The record does not disclose the income received by George W. Bailey from his Wilmington Theatres, Inc., stock prior to June 22, 1937, the date of his will, or from then until his death on June 30, 1940. If the income therefrom during the earlier years of the trust exceeded the testator's reasonable expectations, each of the two daughters benefited thereby in receiving twenty and later twenty-five per cent of such income.

It does' appear that, during the earlier years of the trusts, the income from the Wilmington Theatres, Inc., stock was substantially more than the income therefrom in recent years. Too, it appears the present assets of Wilmington Theatres, Inc., consist of conservative investments with the result that the income presently received by each of the two daughters therefrom is substantially less than the income each received therefrom in the earlier years of the trusts.
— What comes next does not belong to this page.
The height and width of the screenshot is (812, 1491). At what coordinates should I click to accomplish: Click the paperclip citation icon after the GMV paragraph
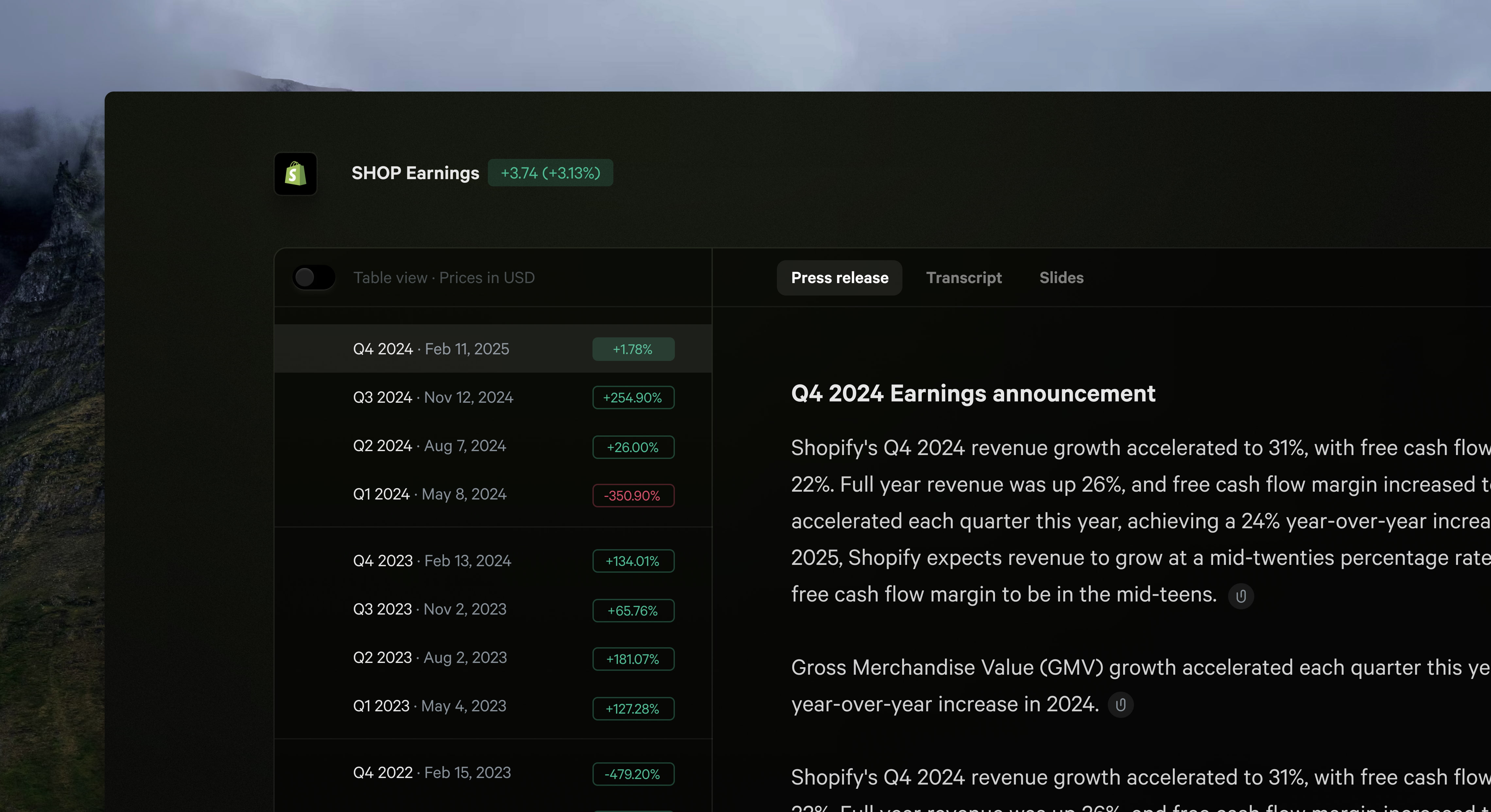pyautogui.click(x=1121, y=704)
We cannot know whether George W. Bailey, if now living, would make a different disposition of his estate. Nor is it our function to speculate as to what he would or might do under present circumstances. "The authority and responsibility to interpret or construe a will rest solely on the court. Its objective is to ascertain the intent of the testator, as expressed in the will, when he made it." Wachovia Bank & Trust Co. v. Wolfe, supra, and cases cited. As stated recently by Moore, J., in Keesler v. North Carolina Nat. Bank, 256 N.C. 12, 20, 122 S.E.2d 807, 813: "It is contrary to the holdings and inclination of this Court to make a will for a decedent so as to meet the convenience and wishes of interested parties."

*158 Undoubtedly, plaintiffs entered into and seek approval of the alleged family settlement agreement in good faith; and it may well be it provides a more reasonable distribution. Even so, the distribution provided therein is not in accord with the intent of the testator, as expressed in the will, when he made it.

Since it substantially alters the provisions of the will of George W. Bailey as construed by this Court and does or may substantially impair without compensating benefits the interests of the nine named defendants and the interests of lineal descendants of George W. Bailey hereafter born, the alleged family settlement agreement cannot be approved by this Court. To what extent, if any, the interest of Audrienne Isabel Bailey Autry, the granddaughter of the testator born after his death, or of the other eight named defendants, great-grand-children of George W. Bailey, or of any other grandchild, great-grandchild or lineal descendant of George W. Bailey hereafter born, will be impaired, cannot be foreseen. This will depend upon the date the trusts terminate and the identity of the ultimate takers. Suffice to say, the interest of certain of the lineal descendants of George W. Bailey, presently unidentifiable, will be seriously affected and impaired. Hence, the judgment of the court below is reversed.

It is unnecessary, in view of the foregoing disposition of this appeal, to consider whether the lineal descendants of George W. Bailey hereafter born would be bound by a judgment adverse to them. In this connection, see McPherson v. First & Citizens Nat. Bank, 240 N.C. 1, 81 S.E.2d 386, and the provision of the 1955 statute now codified (in the 1961 Supplement) as G.S. § 1-65.2.

Reversed.

SHARP, J., took no part in the consideratior or decision of this case.